▶ **AIM**
Put every line of the entries below into a numbered list, leaving out the blank lines.

▶ **INFORMATION SUPPLIED**
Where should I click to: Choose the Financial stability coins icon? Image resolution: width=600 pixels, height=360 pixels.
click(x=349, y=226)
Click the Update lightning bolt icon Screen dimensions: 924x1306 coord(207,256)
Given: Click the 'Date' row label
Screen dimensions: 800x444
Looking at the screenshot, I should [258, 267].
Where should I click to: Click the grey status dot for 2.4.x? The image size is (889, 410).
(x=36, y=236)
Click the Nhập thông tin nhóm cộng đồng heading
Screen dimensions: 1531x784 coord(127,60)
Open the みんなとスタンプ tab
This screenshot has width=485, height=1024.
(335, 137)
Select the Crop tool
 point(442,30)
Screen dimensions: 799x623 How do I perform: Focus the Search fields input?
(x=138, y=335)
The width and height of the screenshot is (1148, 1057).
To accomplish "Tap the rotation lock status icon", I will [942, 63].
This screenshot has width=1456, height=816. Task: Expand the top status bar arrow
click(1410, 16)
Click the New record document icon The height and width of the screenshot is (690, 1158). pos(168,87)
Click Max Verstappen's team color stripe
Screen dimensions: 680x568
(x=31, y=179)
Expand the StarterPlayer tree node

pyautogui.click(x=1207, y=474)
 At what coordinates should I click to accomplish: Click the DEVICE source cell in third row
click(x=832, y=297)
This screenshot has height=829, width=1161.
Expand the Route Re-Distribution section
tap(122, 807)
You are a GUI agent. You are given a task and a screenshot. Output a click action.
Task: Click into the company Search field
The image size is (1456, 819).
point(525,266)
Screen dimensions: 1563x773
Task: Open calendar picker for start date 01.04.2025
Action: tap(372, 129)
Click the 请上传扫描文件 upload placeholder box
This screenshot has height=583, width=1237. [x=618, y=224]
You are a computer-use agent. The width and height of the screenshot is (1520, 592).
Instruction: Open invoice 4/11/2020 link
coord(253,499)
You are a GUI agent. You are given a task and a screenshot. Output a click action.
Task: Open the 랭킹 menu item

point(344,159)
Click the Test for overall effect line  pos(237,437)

▶ **SOLUTION TO THE PROBLEM**
1. Where should I click to: Choose the Financial stability coins icon? Image resolution: width=600 pixels, height=360 pixels.
2. click(x=349, y=226)
3. Click the Update lightning bolt icon Screen dimensions: 924x1306 coord(207,256)
4. Given: Click the 'Date' row label
5. Screen dimensions: 800x444
6. Looking at the screenshot, I should [258, 267].
7. Where should I click to: Click the grey status dot for 2.4.x? The image size is (889, 410).
8. (x=36, y=236)
9. Click the Nhập thông tin nhóm cộng đồng heading
10. Screen dimensions: 1531x784 coord(127,60)
11. Open the みんなとスタンプ tab
12. This screenshot has width=485, height=1024.
13. (335, 137)
14. Select the Crop tool
15.  point(442,30)
16. Screen dimensions: 799x623 How do I perform: Focus the Search fields input?
17. (x=138, y=335)
18. The width and height of the screenshot is (1148, 1057).
19. To accomplish "Tap the rotation lock status icon", I will [942, 63].
20. This screenshot has width=1456, height=816. Task: Expand the top status bar arrow
21. click(1410, 16)
22. Click the New record document icon The height and width of the screenshot is (690, 1158). pos(168,87)
23. Click Max Verstappen's team color stripe
24. Screen dimensions: 680x568
25. (x=31, y=179)
26. Expand the StarterPlayer tree node
27. pyautogui.click(x=1207, y=474)
28.  At what coordinates should I click to accomplish: Click the DEVICE source cell in third row
29. click(x=832, y=297)
30. This screenshot has height=829, width=1161.
31. Expand the Route Re-Distribution section
32. tap(122, 807)
33. You are a GUI agent. You are given a task and a screenshot. Output a click action.
34. Task: Click into the company Search field
35. The image size is (1456, 819).
36. point(525,266)
37. Screen dimensions: 1563x773
38. Task: Open calendar picker for start date 01.04.2025
39. Action: tap(372, 129)
40. Click the 请上传扫描文件 upload placeholder box
41. This screenshot has height=583, width=1237. [x=618, y=224]
42. You are a computer-use agent. The width and height of the screenshot is (1520, 592).
43. Instruction: Open invoice 4/11/2020 link
44. coord(253,499)
45. You are a GUI agent. You are given a task and a screenshot. Output a click action.
46. Task: Open the 랭킹 menu item
47. point(344,159)
48. Click the Test for overall effect line  pos(237,437)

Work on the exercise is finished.